The Port of Long Beach is currently investing $4 billion in improvements to prepare for even further growth. In 2016, the Port of Long Beach is expected to overtake neighboring Los Angeles as the top container shipping gateway in the country.
Shipping emissions now part of Paris Climate Draft – International shipping and aviation emissions have been reinserted into the draft Paris agreement. The move came in the final week of official negotiations before the key UN Climate Change conference in December.
The shipping and aviation sectors were initially exempted from targeted CO2 emissions cuts in the Paris climate agreement however on October 14, E.U. parliamentarians called for emissions reduction targets for both aviation and shipping to be set before the end of 2016 by the corresponding UN agencies, the International Maritime Organisation (IMO) and the International Civil Aviation Organisation (ICAO).
The draft text now states:
Parties [shall][should][other] pursue limitation or reduction of greenhouse gas emissions from international aviation and marine bunker fuels, working through the International Civil Aviation Organization and the International Maritime Organization, respectively, with a view to agreeing concrete measures addressing these emissions, including developing procedures for incorporating emissions from international aviation and marine bunker fuels into low-emission development strategies.
Environmental group Transport & Environment praised the decision to re-include the industry, stating that international aviation and shipping emissions are the elephants in the room for the UNFCCC. “ The Paris Agreement must send a clear signal – not a passing reference – to the
U.N. bodies regulating these emissions, ICAO and IMO, that time is up and action is now due. The two degree global warming limit becomes next to impossible if Paris gives these sectors a free pass.”
Exactly how the outcome of the Paris talks will affect shipping remains to be seen.

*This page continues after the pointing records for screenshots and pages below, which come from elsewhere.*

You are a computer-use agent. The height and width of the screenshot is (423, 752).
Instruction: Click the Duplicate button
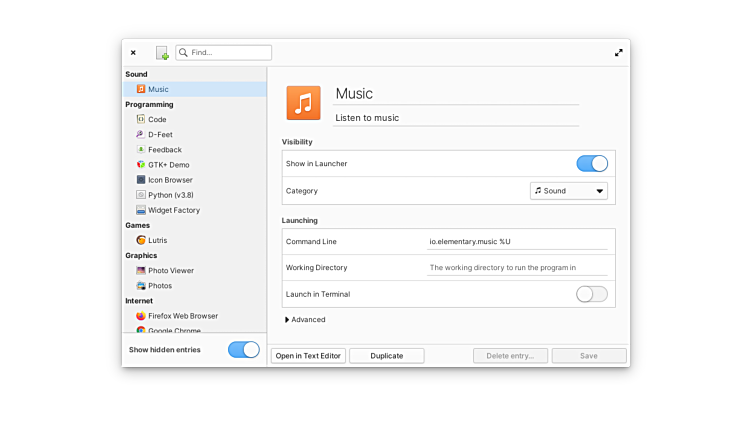(x=386, y=356)
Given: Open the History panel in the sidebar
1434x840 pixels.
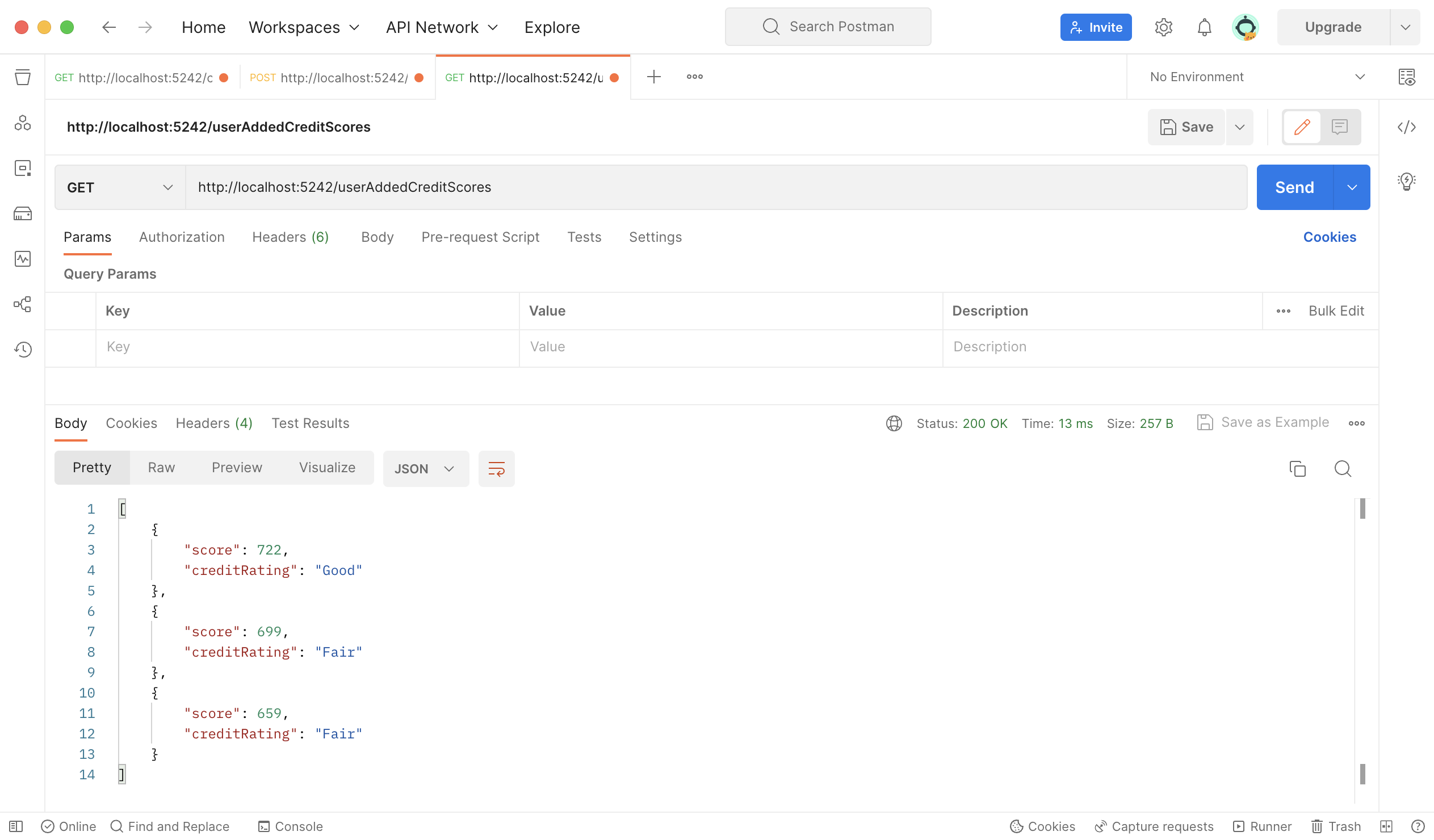Looking at the screenshot, I should point(23,350).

International shipping currently accounts for just over two per cent of global CO2 emissions and emissions are likely to grow anywhere from 50 per cent to 250 per cent by 2050, according to a UN- backed study released last year.
Commentators have noted that regulation of the shipping (and aviation) sector has become something of a bureaucratic headache for climate negotiators. As international industries they are not easily covered by national or regional de-carbonisation policies, but nor are they covered under international climate agreements. During the 1997 Kyoto summit, the issue of regulating shipping proved too much of a sticking point for negotiators, who opted to leave it out of the final agreement.
Since then, shipping regulation has been the responsibility of the IMO, however progress has been slow. Since 1997 few measures have been introduced to address the sector’s emissions.
The new ship efficiency standards adopted in 2011 required all new vessels to meet the Energy Efficiency Design Index (EEDI), but new ships are already well exceeding the required standards. The IMO says it is also planning to develop a global data collection system to monitor ship emissions, with an announcement detailing how this system will work expected at the next assembly in 2016, but it continues to resist calls for an overall emissions reductions target.
Businessgreen reports that the shipping industry is largely opposed to market-based measures for limiting its emissions. It notes that many within the sector insist efforts to reduce emissions should be limited to efficiency measures and voluntary fuel emissions savings, claiming that this already gives ship owners the most powerful incentives to minimise their carbon impact.
According to the International Chamber of Shipping, “The important thing to understand about the shipping industry is that fuel costs are by far the most significant cost that a ship operator has. So ship operators have every interest in reducing the fuel consumption of a ship as much as possible.”